(Collected data)
⁂

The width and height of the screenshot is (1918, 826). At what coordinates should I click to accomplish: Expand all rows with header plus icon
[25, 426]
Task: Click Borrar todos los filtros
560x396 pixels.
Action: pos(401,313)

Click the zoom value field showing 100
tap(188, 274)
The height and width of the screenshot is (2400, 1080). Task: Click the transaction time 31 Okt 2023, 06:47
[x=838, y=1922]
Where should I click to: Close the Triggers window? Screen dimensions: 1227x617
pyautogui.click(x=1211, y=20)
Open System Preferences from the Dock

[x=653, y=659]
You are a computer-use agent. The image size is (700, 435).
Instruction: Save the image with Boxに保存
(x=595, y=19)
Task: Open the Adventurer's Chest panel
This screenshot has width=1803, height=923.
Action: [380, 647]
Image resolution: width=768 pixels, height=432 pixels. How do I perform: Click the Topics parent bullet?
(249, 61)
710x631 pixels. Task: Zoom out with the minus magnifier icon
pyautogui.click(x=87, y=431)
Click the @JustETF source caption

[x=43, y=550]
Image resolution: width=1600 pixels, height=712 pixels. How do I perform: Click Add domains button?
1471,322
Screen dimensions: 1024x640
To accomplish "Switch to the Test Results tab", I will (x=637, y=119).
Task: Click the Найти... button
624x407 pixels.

⁂

Output the entries above in their entirety, exactly as written.

## Exercise solution
The width and height of the screenshot is (1918, 826). At what coordinates should I click to accomplish: Expand all rows with header plus icon
[25, 426]
Task: Click Borrar todos los filtros
560x396 pixels.
Action: pos(401,313)

Click the zoom value field showing 100
tap(188, 274)
The height and width of the screenshot is (2400, 1080). Task: Click the transaction time 31 Okt 2023, 06:47
[x=838, y=1922]
Where should I click to: Close the Triggers window? Screen dimensions: 1227x617
pyautogui.click(x=1211, y=20)
Open System Preferences from the Dock

[x=653, y=659]
You are a computer-use agent. The image size is (700, 435).
Instruction: Save the image with Boxに保存
(x=595, y=19)
Task: Open the Adventurer's Chest panel
This screenshot has width=1803, height=923.
Action: [380, 647]
Image resolution: width=768 pixels, height=432 pixels. How do I perform: Click the Topics parent bullet?
(249, 61)
710x631 pixels. Task: Zoom out with the minus magnifier icon
pyautogui.click(x=87, y=431)
Click the @JustETF source caption

[x=43, y=550]
Image resolution: width=1600 pixels, height=712 pixels. How do I perform: Click Add domains button?
1471,322
Screen dimensions: 1024x640
To accomplish "Switch to the Test Results tab", I will (x=637, y=119).
Task: Click the Найти... button
624x407 pixels.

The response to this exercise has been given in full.